Au point d’ailleurs que c’est parce
qu’il se sentait complètement
marginalisé et essuyait un flot de
critiques que le chef de l’ASL, le
colonel Riad el Assaad a été contraint
de se faire filmer en train d’effectuer
une tournée dans le Nord de la Syrie
selon ses dires tombé entre les mains
des rebelles. Il a donc fait quelques
pas sous l’œil des caméras dans un lieu
non identifié, probablement à la
frontière turque pour tenter de
convaincre les Syriens qu’au bout de
deux ans de combats féroces, il a enfin
réussi à gagner du terrain et à
reprendre l’initiative. Mais nul
n’ignore que si l’opposition a pris le
contrôle de certaines régions éloignées
et peu peuplées, ce n’est pas l’ASL qui
l’a fait, mais bien les groupes
takfiristes qui n’ont rien à voir avec
le tissu social syrien. Sur le plan international et régional,
le régime est aussi plus confiant.
C’était d’ailleurs clair dans le
discours d’Assad. Ce dernier a remercié les Etats qui l’ont appuyé et qui ont
montré qu’ils ne sont pas prêts à
changer de stratégie, en dépit des paris
lancés pendant des mois par les
Etats-Unis et leurs alliés. Ceux-ci ont
longtemps cru pouvoir pousser la Russie
et la Chine à se rallier à leur point de
vue mais les vétos successifs au Conseil
de sécurité les ont fait déchanter.
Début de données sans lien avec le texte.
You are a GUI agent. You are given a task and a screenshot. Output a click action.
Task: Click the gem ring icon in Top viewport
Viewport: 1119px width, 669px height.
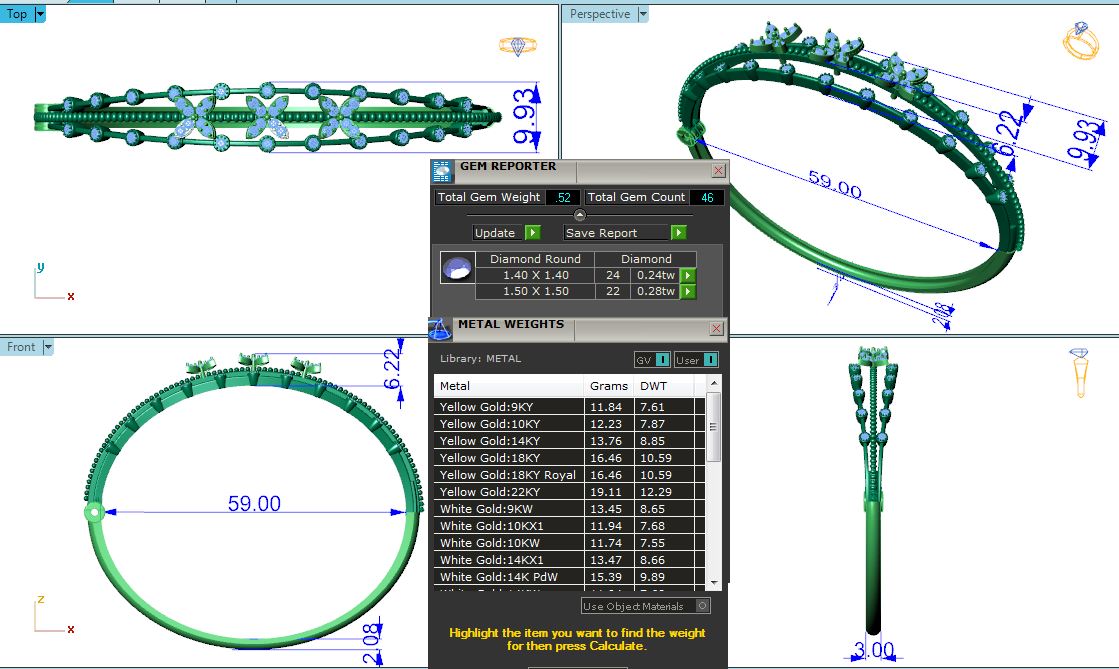518,46
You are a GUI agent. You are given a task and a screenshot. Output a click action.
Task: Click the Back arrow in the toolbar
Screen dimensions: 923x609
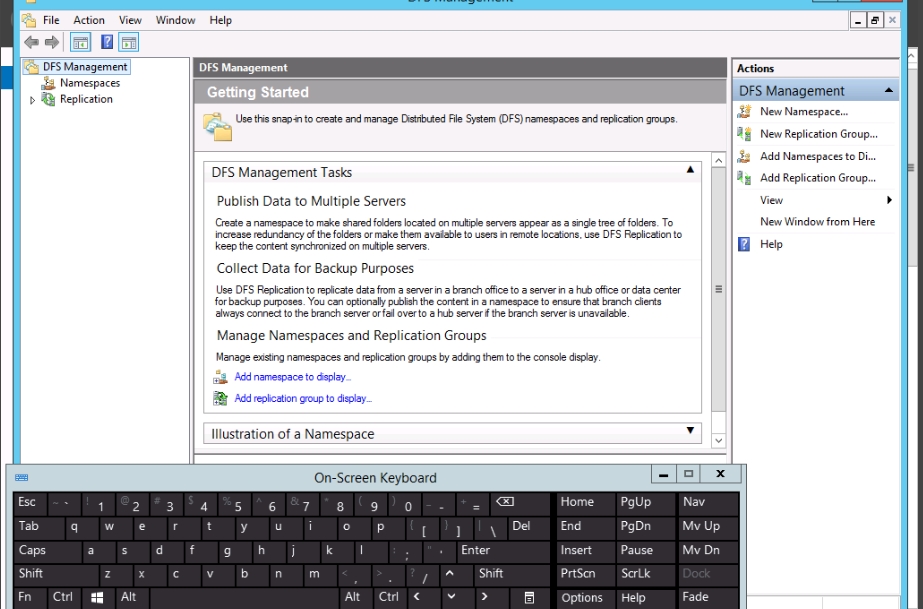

Plus
encore, le plan proposé par le président
syrien a été annoncé juste après la
visite officielle du vice ministre des
AE Fayçal Mokdad à Moscou et il est donc
le fruit de concertations avec les
alliés du régime. Le front formé par le
régime et ses alliés reste donc solide
et cohérent. Ce qui n’est pas forcément
le cas dans le camp adverse. La Turquie
est menacée sur le plan interne avec la
grogne kurde et alaouite et l’Arabie
saoudite est visiblement soucieuse de
renouer les contacts avec le régime. Des
informations de presse ont ainsi révélé
qu’une rencontre a eu récemment lieu
entre le prince Abdel Aziz (fils du roi)
et des officiers syriens en Jordanie,
alors qu’au cours de leur dernière
rencontre, les ministres saoudien et
égyptien des AE se sont prononcés
officiellement en faveur d’une solution
politique en Syrie. On est loin de la
période pendant laquelle l’émir Saoud al
Fayçal réclamait fortement l’armement
des rebelles syriens pour qu’ils en
finissent avec le régime d’Assad. Ce
dernier a d’ailleurs bien saisi le
changement puisque contrairement à ce
qu’il faisait dans ses précédents
discours, il a soigneusement évité cette
fois-ci de critiquer l’Arabie. Certes,
la crise syrienne n’est pas encore finie
et nul ne peut prédire quand une
solution sera trouvée. Mais ce qui est
sûr, c’est que de jour en jour, le
régime montre sa solidité et sa
cohérence, face à une opposition
divisée, incohérente et incapable,
malgré l’argent, les pressions et les
armes à renverser l’équation.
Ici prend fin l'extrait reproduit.